Arranjamos um local para abancar e algum tempo depois chega o Daniel e a Jan. A São pôs os meus pés operacionais. Descanso, tomo o pequeno-almoço/almoço e como cheguei primeiro acabei por seguir sozinho, pois eles quiseram descansar mais um pouco.

Vou descendo nas calmas e finalmente avisto a tão esperada passerelle d’Holzarte, uma ponte suspensa com uma altura assustadora. 
Agora eram só mais uns 3 km a descer. A meio dessa descida dá-se o esperado encontro. A São e a Glória que quase não dormiram toda a noite, vinham a subir. A São quando me viu não se conteve em lágrimas. Tentei acalma-la e seguimos devagar até ao carro. A noite para ela foi mais dramática que para mim. Fui relatando as peripécias que vivi durante a noite e agora que está tudo bem há que descansar.


Passo pelo Logibar e começo logo a subida relativamente fácil ao largo de Larrau mas depois entramos num trilho com muita lama onde dificilmente me conseguia manter de pé. Com a ajuda dos batões ia conseguindo manter o equilíbrio, até que não houve salvação possível e tomo um banho de lama. As sapatilhas não ajudavam nada. Só no CP19 é que vi a falta da bandeira que me acompanhou ao longo de mais de 700 km.
727 km já cá cantam

O CP19 estava na estação de sky de IRATY. À chegada subimos por uma estrada de alcatrão e quando pensava que era por ali, ainda temos de fazer umas centenas de metros no asfalto. Depois de uma curva avisto a São que acabava de chegar e tinha parado o carro a cerca de 200 m do edifício onde estava o CP. Desci com a Gloria e tomei um bom almoço enquanto a São “reparava” os meus pés. Parei só o tempo necessário que não chegou a 1 hora e continuo. Pouco passa das 18 horas, por isso estudamos o mapa e combinamos ir dormir a um refugio KasKoleta que ficava a cerca de 20 km. O percurso era fácil, com pouco desnível positivo e com a decida muito gradual o que permitia ensaiar a corrida frequentemente.

**LINHAS DE DADOS**
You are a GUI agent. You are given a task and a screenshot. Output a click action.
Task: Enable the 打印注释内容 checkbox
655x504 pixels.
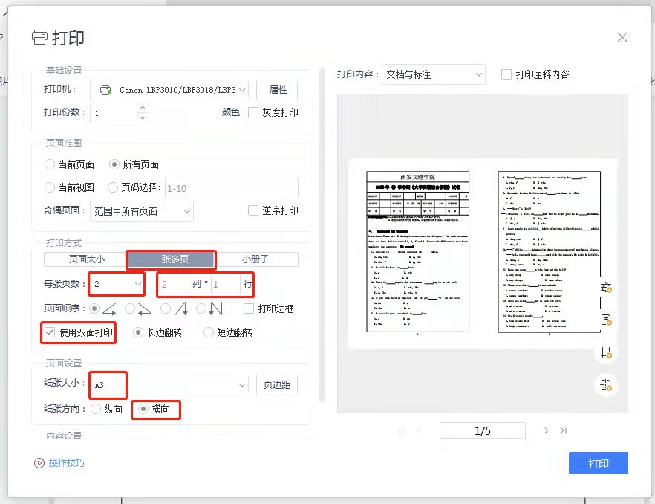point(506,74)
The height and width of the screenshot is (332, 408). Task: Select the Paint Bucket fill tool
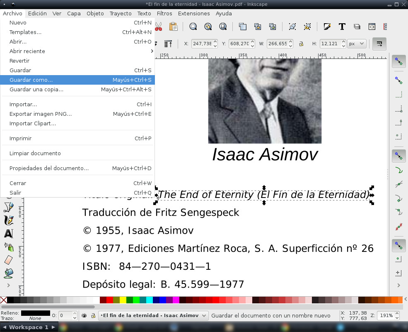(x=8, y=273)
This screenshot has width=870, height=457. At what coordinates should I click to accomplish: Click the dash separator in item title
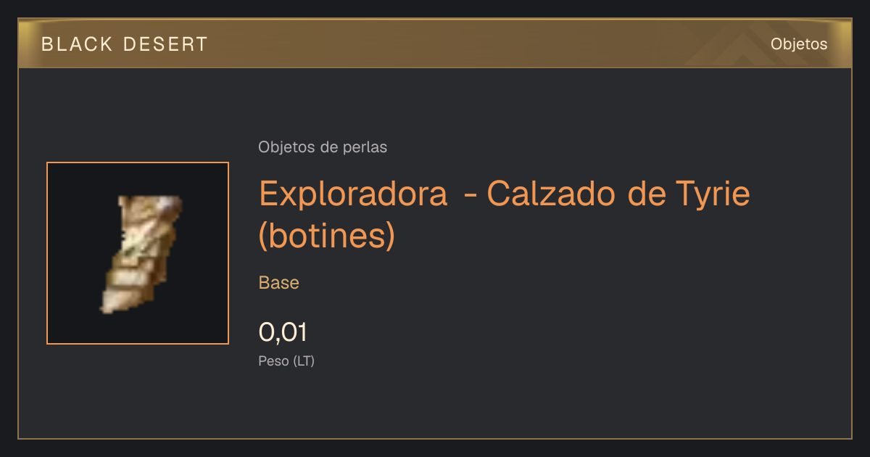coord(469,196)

==

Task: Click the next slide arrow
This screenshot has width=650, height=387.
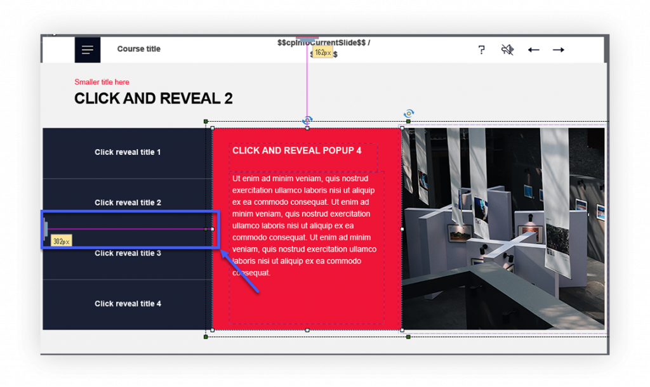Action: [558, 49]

**DESCRIÇÃO DO EXERCÍCIO**
Pode extrair o texto fornecido por inteiro, palavra por palavra, sem alterar nada?

**RESOLUÇÃO DO PROBLEMA**
Arranjamos um local para abancar e algum tempo depois chega o Daniel e a Jan. A São pôs os meus pés operacionais. Descanso, tomo o pequeno-almoço/almoço e como cheguei primeiro acabei por seguir sozinho, pois eles quiseram descansar mais um pouco.

Vou descendo nas calmas e finalmente avisto a tão esperada passerelle d’Holzarte, uma ponte suspensa com uma altura assustadora. 
Agora eram só mais uns 3 km a descer. A meio dessa descida dá-se o esperado encontro. A São e a Glória que quase não dormiram toda a noite, vinham a subir. A São quando me viu não se conteve em lágrimas. Tentei acalma-la e seguimos devagar até ao carro. A noite para ela foi mais dramática que para mim. Fui relatando as peripécias que vivi durante a noite e agora que está tudo bem há que descansar.


Passo pelo Logibar e começo logo a subida relativamente fácil ao largo de Larrau mas depois entramos num trilho com muita lama onde dificilmente me conseguia manter de pé. Com a ajuda dos batões ia conseguindo manter o equilíbrio, até que não houve salvação possível e tomo um banho de lama. As sapatilhas não ajudavam nada. Só no CP19 é que vi a falta da bandeira que me acompanhou ao longo de mais de 700 km.
727 km já cá cantam

O CP19 estava na estação de sky de IRATY. À chegada subimos por uma estrada de alcatrão e quando pensava que era por ali, ainda temos de fazer umas centenas de metros no asfalto. Depois de uma curva avisto a São que acabava de chegar e tinha parado o carro a cerca de 200 m do edifício onde estava o CP. Desci com a Gloria e tomei um bom almoço enquanto a São “reparava” os meus pés. Parei só o tempo necessário que não chegou a 1 hora e continuo. Pouco passa das 18 horas, por isso estudamos o mapa e combinamos ir dormir a um refugio KasKoleta que ficava a cerca de 20 km. O percurso era fácil, com pouco desnível positivo e com a decida muito gradual o que permitia ensaiar a corrida frequentemente.